Wasserfuhr: Ja, sobald Unwetter angesagt wird, fangen die Leute an zu zittern und gucken immer öfter auf den Pegelstand. Es hat schon Ängste geschürt, die auch bleiben.
DOMRADIO.DE: Seit 2021 hat sich einiges in der Welt getan. Ein Krieg in Europa mit Folgen, die wir alle zu spüren bekommen haben, zum Beispiel durch eine hohe Inflation. Wie gehen Sie mit solchen Krisen um und was raten Sie den Menschen?

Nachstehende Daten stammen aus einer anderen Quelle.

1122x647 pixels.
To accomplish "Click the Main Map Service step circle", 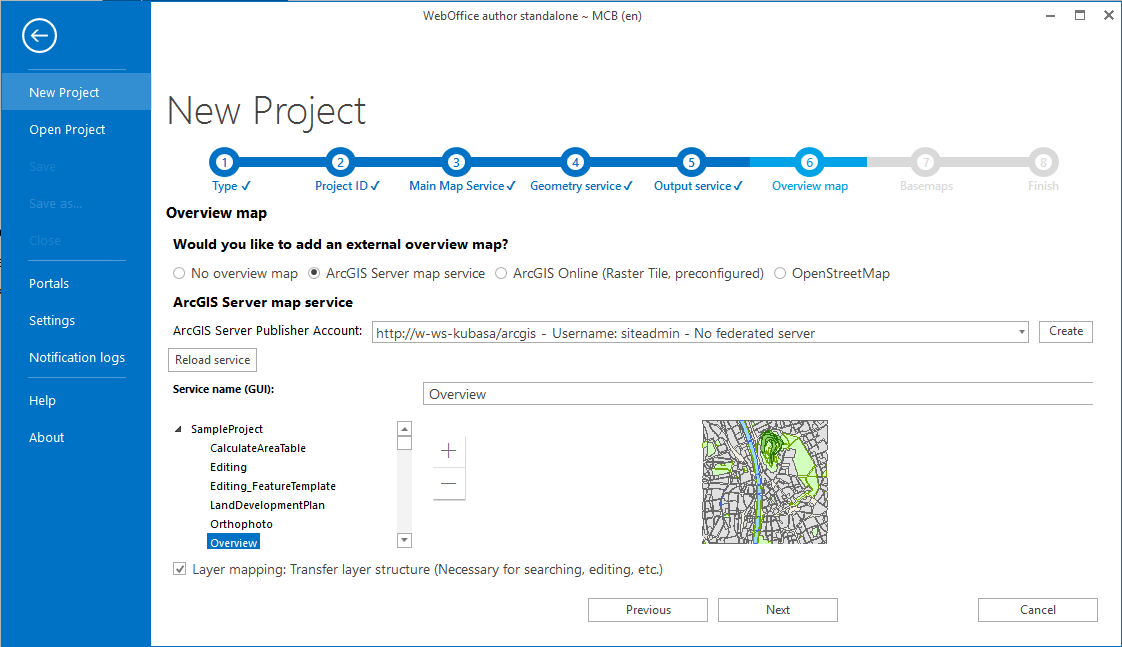I will tap(456, 162).
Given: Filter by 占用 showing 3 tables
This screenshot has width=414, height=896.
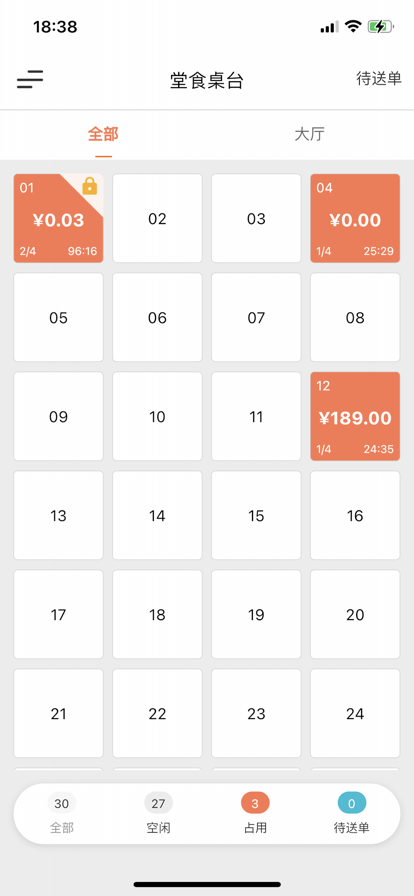Looking at the screenshot, I should pos(255,813).
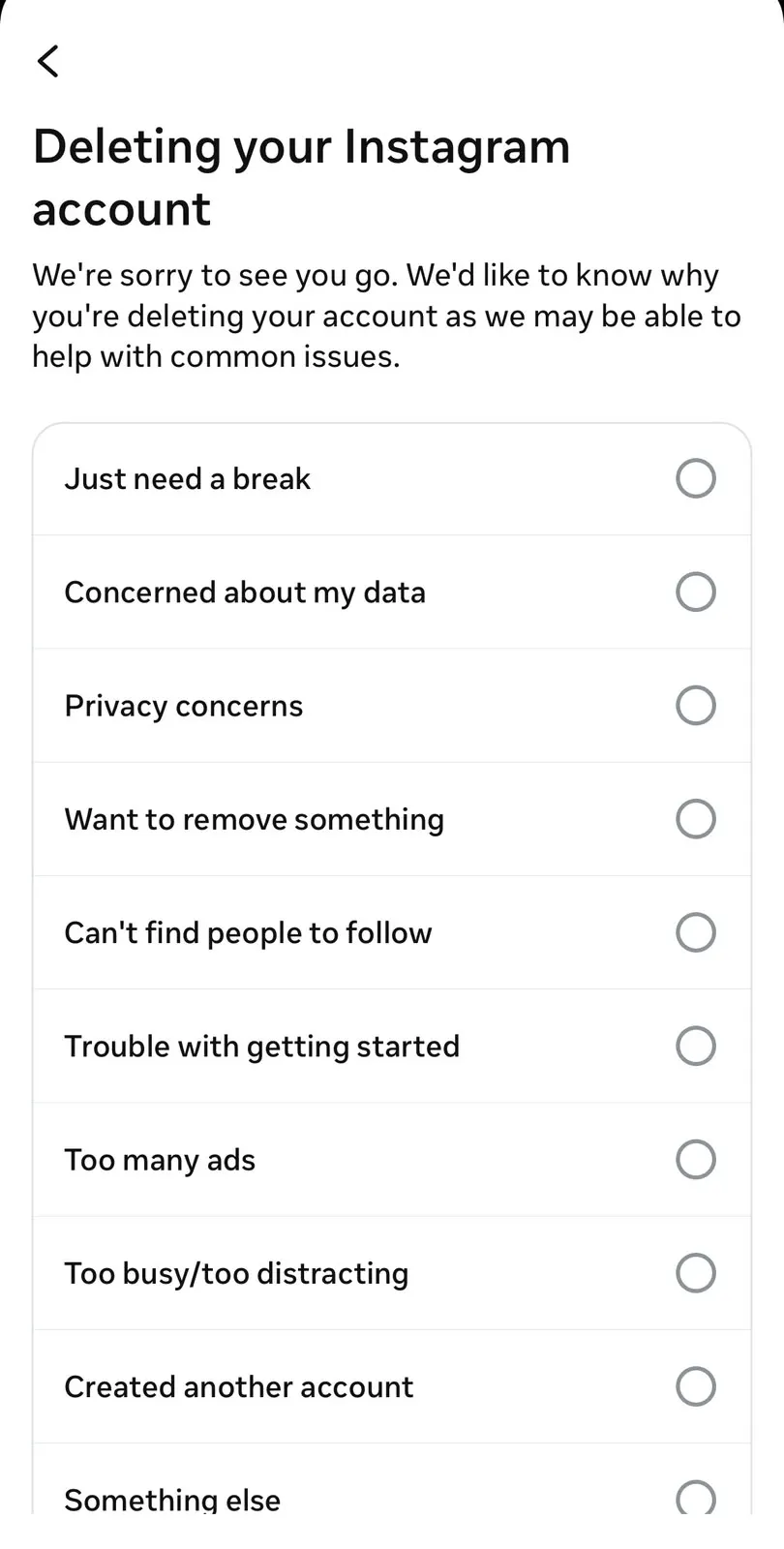Select the "Too busy/too distracting" radio button

(696, 1272)
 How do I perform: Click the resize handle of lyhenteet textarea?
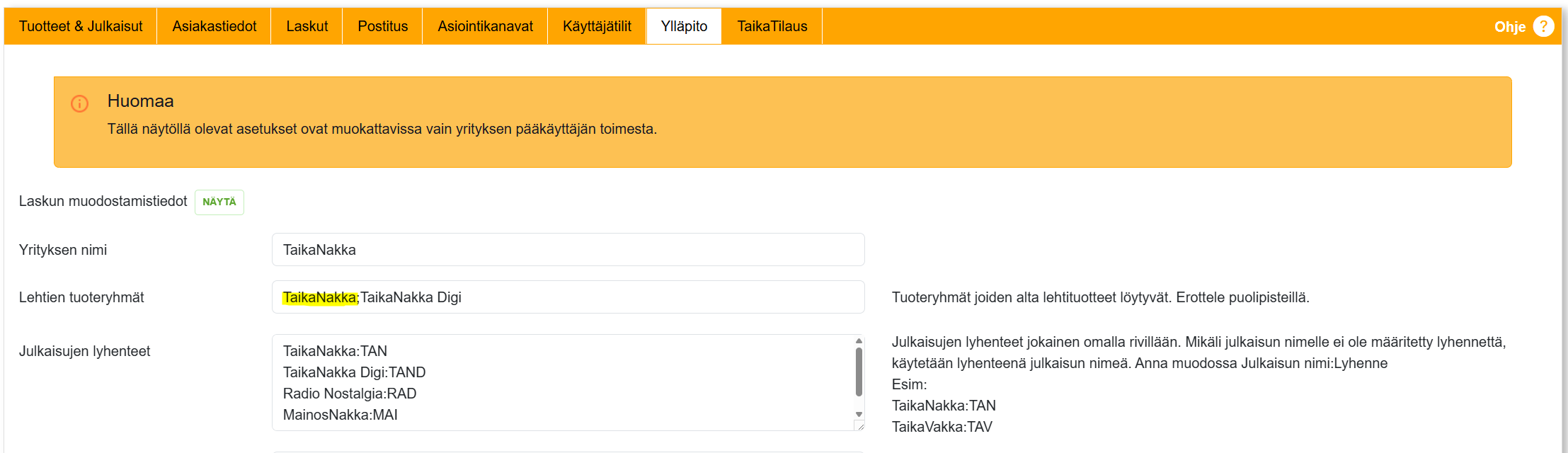(x=859, y=426)
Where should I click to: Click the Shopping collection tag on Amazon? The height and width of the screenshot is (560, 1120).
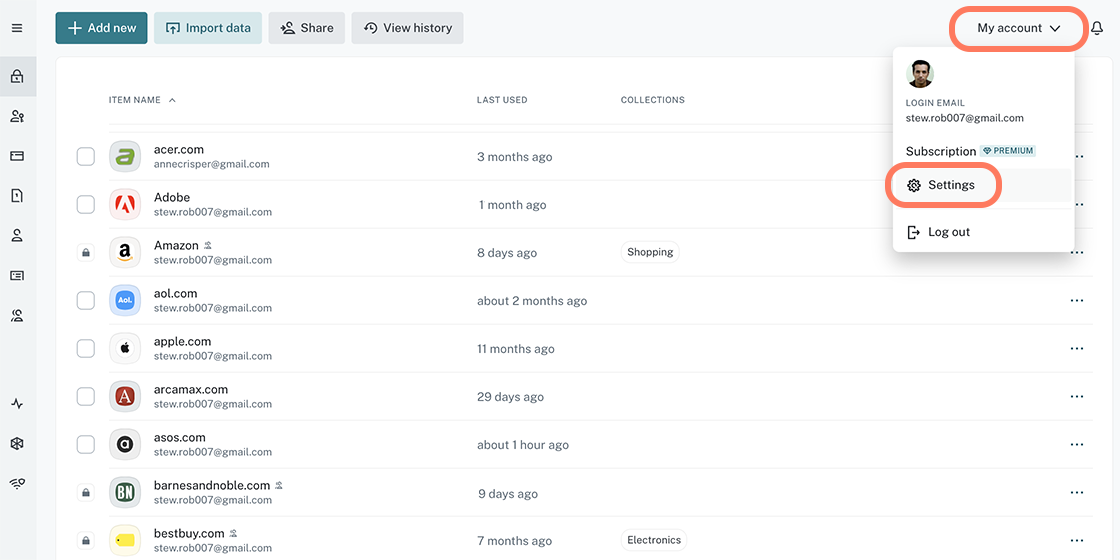point(650,252)
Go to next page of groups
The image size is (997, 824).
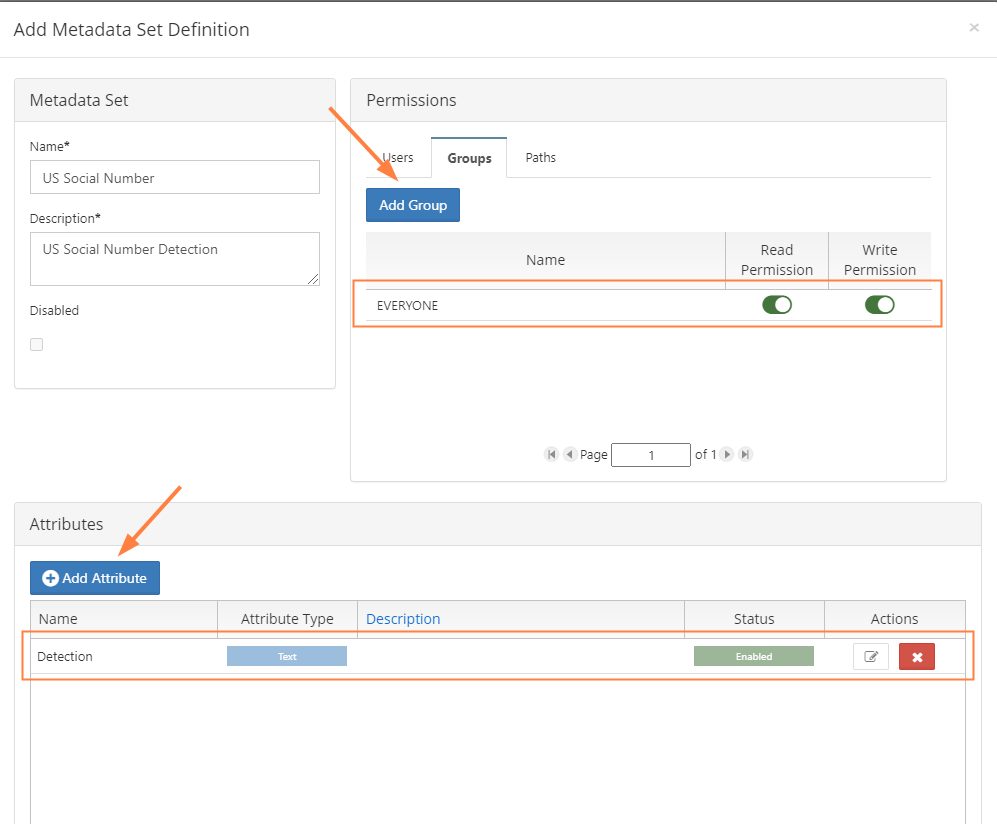coord(727,454)
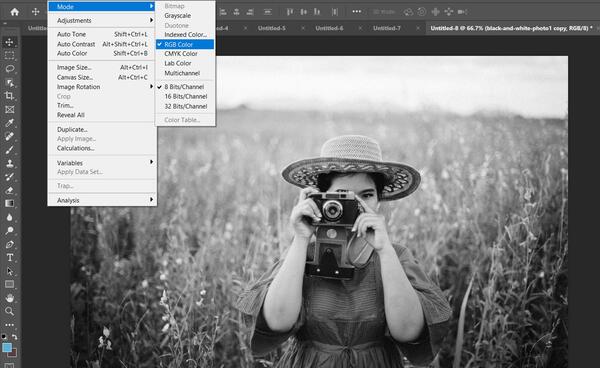Switch to the Untitled-6 document tab
Viewport: 600px width, 368px height.
(x=329, y=28)
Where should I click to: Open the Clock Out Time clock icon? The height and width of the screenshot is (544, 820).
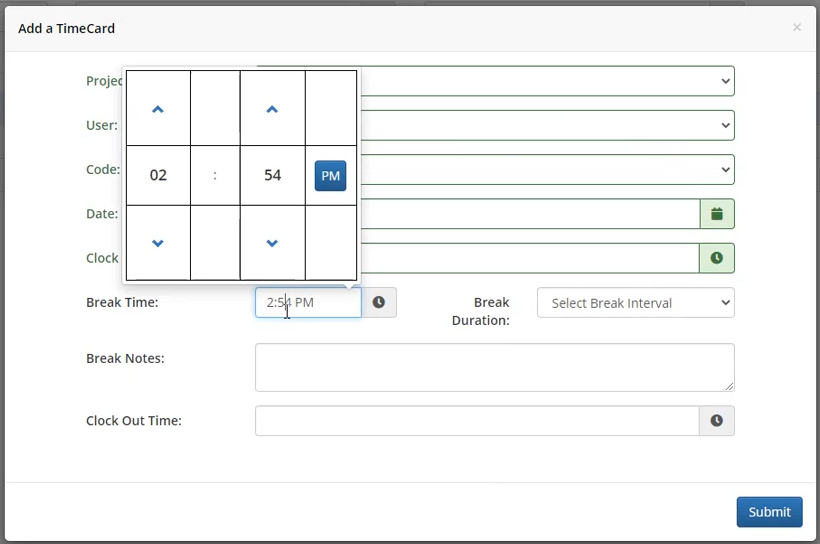(x=716, y=421)
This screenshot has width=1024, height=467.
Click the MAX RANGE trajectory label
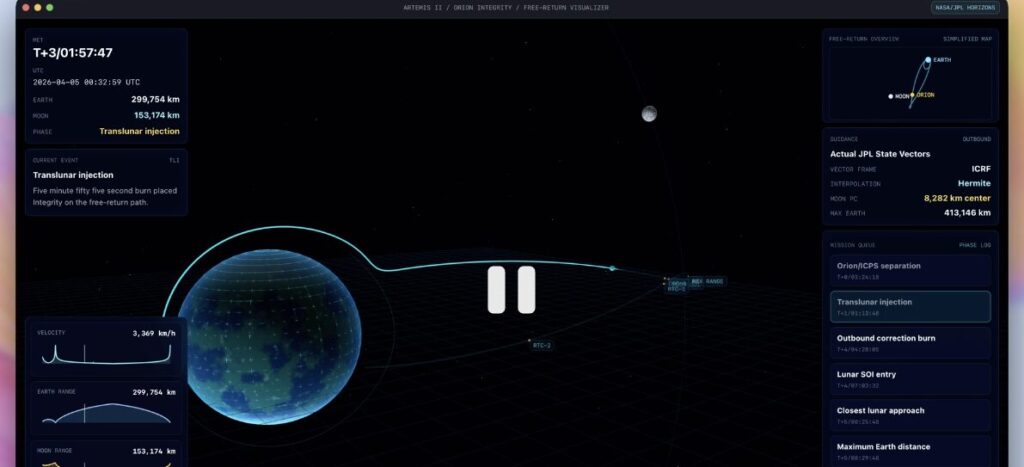click(x=709, y=281)
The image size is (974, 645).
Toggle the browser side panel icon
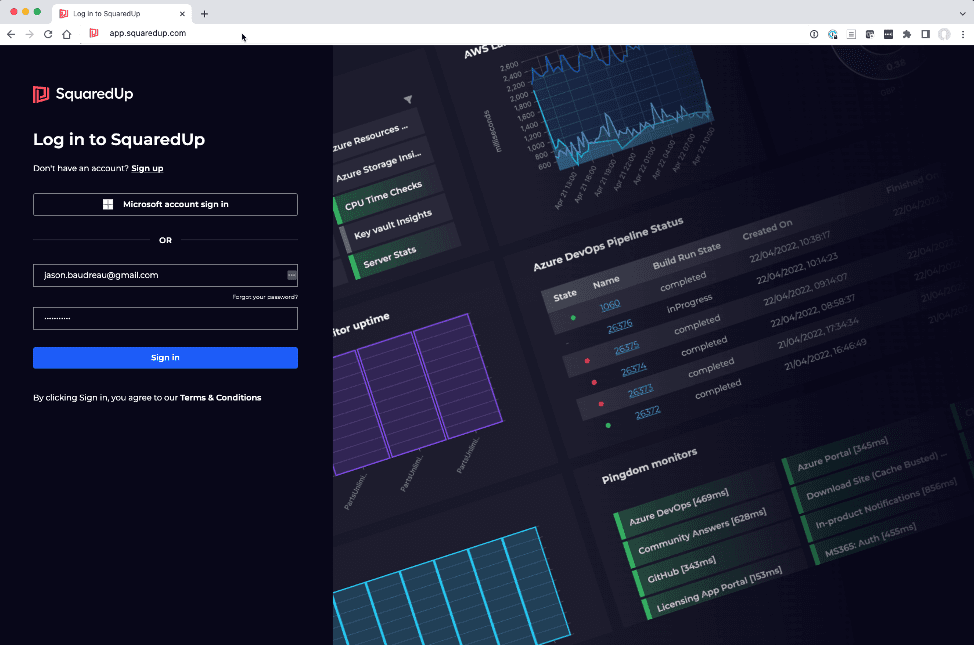(x=925, y=34)
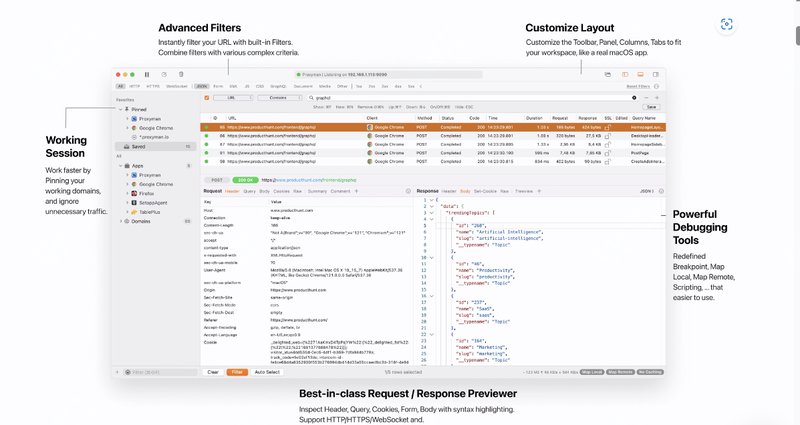Click the Save filter button

(x=652, y=106)
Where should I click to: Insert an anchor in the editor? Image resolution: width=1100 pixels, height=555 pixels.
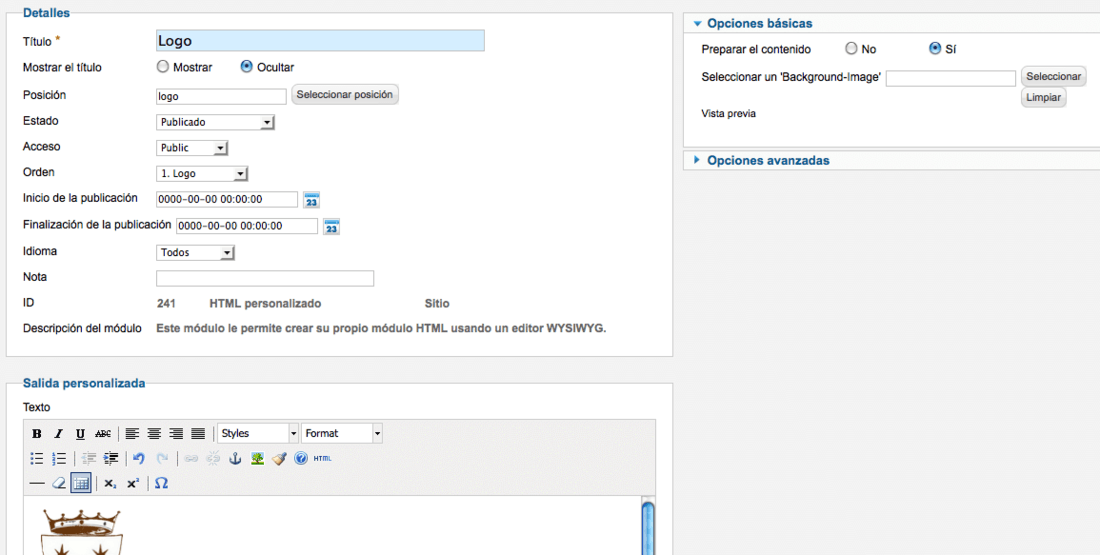236,459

Wasserfuhr: Ja, was rate ich den Menschen – erst einmal Vertrauen zu haben, dass über uns einer ist, der letztendlich doch alles zum Guten führt.
Des Weiteren: sich nicht von diesen Krisen übermannen zu lassen, sondern in sich zu ruhen und das zu tun, was einem vor die Füße fällt, wo ich etwas in meiner Umgebung ändern kann.
DOMRADIO.DE: Also Gottvertrauen trotz der Krisen und auch der schweren Katastrophe vor zwei Jahren bei Ihnen in Wuppertal-Beyenburg?
Wasserfuhr: Ja, auf jeden Fall!
Das Interview führte Katharina Geiger.